Photocatalytic synthesis of TiO ₂ and reduced graphene oxide nanocomposite for lithium ion battery

In this work, we synthesized graphene oxide (GO) using the improved Hummers oxidation method. TiO ₂ nanoparticles can be anchored on the GO sheets via the abundant oxygen-containing functional groups such as epoxy, hydroxyl, carbonyl, and carboxyl groups on the GO sheets. Using the TiO ₂ photocatalyst, the GO was photocatalytically reduced under UV illumination, leading to the production of TiO ₂-reduced graphene oxide (TiO ₂-RGO) nanocomposite. The as-prepared TiO ₂, TiO ₂-GO, and TiO ₂-RGO nanocomposite were used to fabricate lithium ion batteries (LIBs) as the active anode materials and their corresponding lithium ion insertion/extraction performance was evaluated.

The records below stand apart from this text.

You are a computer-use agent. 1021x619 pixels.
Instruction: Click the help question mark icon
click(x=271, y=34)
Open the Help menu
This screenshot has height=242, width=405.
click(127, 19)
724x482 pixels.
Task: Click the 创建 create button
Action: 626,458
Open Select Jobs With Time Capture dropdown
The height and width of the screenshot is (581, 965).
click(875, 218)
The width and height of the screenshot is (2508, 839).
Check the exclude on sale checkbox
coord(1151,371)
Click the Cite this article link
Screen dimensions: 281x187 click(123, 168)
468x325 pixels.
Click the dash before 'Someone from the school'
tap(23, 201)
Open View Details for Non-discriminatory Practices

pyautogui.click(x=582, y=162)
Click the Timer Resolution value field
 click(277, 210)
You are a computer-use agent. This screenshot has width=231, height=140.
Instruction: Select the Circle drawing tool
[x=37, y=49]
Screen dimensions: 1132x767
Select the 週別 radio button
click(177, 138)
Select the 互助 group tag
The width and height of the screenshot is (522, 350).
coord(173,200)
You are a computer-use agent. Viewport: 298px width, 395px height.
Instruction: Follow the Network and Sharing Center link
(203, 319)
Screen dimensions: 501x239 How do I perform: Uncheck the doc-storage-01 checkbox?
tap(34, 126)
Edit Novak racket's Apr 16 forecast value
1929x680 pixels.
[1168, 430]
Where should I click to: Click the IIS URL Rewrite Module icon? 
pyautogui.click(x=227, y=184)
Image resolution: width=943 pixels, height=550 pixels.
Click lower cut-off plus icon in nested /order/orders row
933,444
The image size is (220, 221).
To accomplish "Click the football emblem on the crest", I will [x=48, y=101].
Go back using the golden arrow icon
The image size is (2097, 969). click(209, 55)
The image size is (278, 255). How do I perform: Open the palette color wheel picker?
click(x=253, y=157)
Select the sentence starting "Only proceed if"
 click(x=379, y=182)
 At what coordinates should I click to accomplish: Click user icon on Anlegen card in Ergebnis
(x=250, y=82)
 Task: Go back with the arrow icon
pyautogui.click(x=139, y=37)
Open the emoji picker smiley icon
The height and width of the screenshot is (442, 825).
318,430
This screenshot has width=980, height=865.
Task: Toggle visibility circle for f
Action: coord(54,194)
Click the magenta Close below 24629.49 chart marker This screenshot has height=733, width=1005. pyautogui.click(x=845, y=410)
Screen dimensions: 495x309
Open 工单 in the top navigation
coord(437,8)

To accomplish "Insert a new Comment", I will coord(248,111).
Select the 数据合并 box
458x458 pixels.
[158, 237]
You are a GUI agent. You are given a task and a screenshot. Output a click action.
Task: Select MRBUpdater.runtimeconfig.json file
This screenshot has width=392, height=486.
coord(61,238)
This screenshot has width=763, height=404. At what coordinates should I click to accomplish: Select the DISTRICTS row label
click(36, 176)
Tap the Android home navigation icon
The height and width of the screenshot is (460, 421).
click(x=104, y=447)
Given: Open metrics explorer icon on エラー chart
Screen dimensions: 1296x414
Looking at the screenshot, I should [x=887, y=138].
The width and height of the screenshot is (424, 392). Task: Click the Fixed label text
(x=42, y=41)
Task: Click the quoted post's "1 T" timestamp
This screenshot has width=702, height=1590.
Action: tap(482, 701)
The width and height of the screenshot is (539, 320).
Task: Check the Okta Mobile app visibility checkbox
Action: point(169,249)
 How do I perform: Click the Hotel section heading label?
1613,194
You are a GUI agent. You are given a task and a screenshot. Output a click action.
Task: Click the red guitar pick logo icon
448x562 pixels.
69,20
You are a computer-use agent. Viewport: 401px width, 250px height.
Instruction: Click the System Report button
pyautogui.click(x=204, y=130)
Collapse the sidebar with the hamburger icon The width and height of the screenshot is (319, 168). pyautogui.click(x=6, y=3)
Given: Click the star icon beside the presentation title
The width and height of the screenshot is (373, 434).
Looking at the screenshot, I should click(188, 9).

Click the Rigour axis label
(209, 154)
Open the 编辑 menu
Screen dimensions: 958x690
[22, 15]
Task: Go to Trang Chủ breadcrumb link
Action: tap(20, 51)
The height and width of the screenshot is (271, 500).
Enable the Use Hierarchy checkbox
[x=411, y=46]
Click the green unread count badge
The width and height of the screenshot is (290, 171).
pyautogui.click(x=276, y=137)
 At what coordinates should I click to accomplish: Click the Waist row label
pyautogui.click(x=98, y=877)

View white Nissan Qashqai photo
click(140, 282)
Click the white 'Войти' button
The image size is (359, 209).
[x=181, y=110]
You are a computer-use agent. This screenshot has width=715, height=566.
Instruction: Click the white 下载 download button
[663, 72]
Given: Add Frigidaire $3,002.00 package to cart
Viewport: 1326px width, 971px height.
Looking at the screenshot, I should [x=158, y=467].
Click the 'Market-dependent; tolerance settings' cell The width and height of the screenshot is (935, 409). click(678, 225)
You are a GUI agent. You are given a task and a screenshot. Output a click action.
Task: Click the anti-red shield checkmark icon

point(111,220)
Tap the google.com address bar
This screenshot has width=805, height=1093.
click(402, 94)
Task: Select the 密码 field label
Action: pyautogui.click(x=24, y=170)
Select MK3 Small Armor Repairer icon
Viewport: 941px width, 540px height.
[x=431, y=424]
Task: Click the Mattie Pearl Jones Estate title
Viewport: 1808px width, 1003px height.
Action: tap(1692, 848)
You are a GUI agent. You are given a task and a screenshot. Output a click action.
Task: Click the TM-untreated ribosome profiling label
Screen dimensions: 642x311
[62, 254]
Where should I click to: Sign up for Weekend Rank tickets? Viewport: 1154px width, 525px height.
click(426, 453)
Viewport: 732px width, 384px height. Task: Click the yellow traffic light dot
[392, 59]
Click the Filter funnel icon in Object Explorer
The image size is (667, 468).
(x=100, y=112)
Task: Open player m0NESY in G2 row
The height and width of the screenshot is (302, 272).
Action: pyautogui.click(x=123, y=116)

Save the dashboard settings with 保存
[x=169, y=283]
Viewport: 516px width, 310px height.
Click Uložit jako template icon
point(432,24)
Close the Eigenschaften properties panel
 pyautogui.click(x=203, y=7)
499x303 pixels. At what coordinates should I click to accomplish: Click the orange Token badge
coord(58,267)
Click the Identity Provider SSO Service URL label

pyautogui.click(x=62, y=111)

The resultant LIBs of the TiO ₂-RGO nanocomposite possesses more stable cyclic performance, larger reversible capacity, and better rate capability, compared with that of the pure TiO ₂ and TiO ₂-GO samples. The electrochemical and materials characterization suggest that the graphene network provides efficient pathways for electron transfer, and the TiO ₂ nanoparticles prevent the restacking of the graphene nanosheets, resulting in the improvement in both electric conductivity and specific capacity, respectively. This work suggests that the TiO ₂ based photocatalytic method could be a simple, low-cost, and efficient approach for large-scale production of anode materials for lithium ion batteries.